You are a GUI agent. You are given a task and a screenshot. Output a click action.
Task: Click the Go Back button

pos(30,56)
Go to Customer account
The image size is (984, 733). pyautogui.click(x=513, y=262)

==

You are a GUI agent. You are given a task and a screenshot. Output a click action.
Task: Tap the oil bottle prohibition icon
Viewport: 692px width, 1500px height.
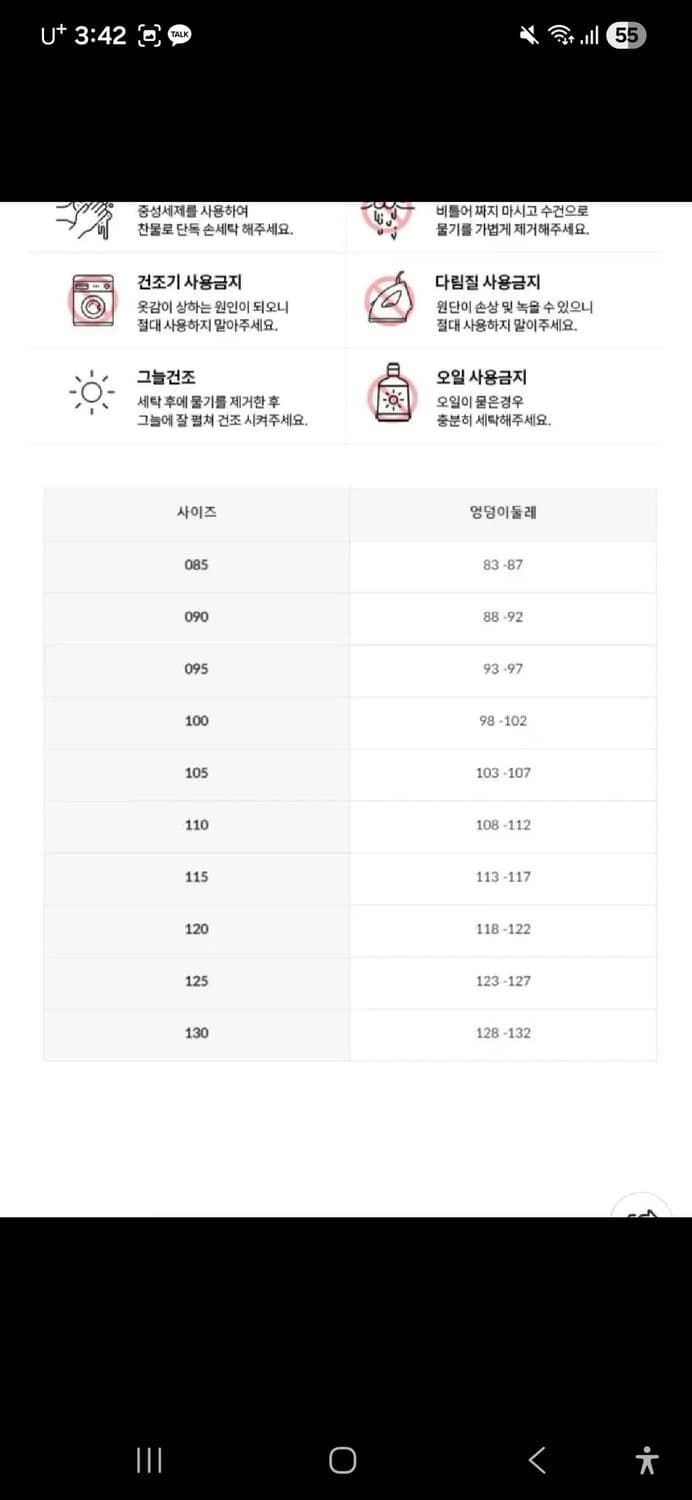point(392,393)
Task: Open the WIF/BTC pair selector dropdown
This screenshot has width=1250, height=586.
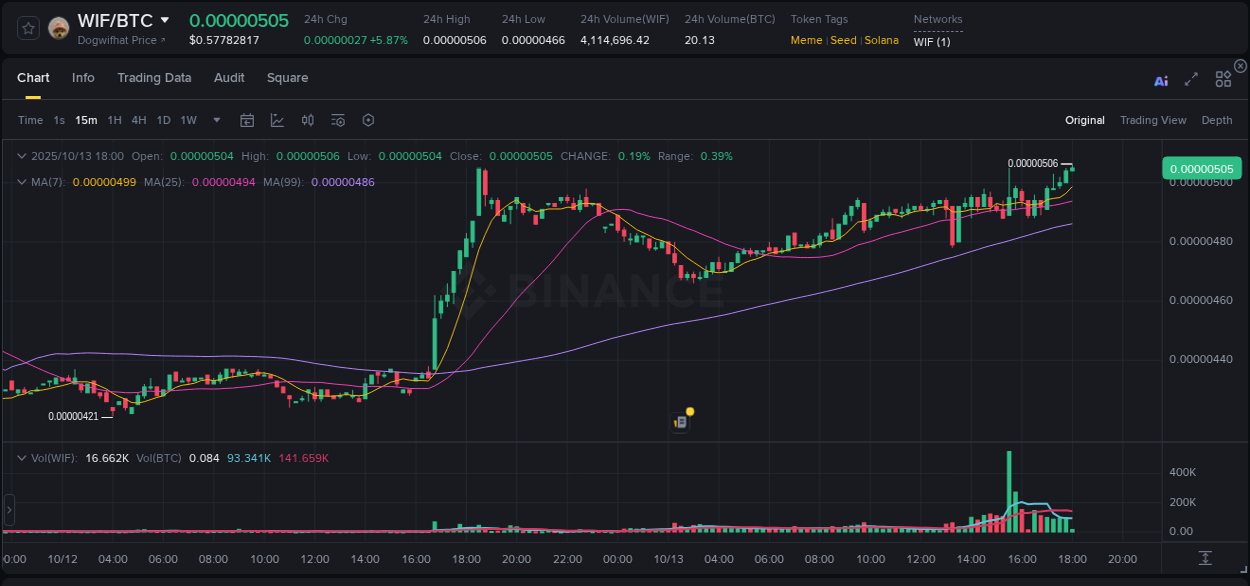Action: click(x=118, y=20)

• [What is needed]: Put the listing from the line with "Task: Open the WIF/BTC pair selector dropdown" up to and including the line with "Action: click(x=118, y=20)" into a Markdown table with the columns Row and Listing line, skipping blank lines. Leave the pictures out.

• [Worked solution]:
| Row | Listing line |
|---|---|
| 1 | Task: Open the WIF/BTC pair selector dropdown |
| 2 | This screenshot has width=1250, height=586. |
| 3 | Action: click(x=118, y=20) |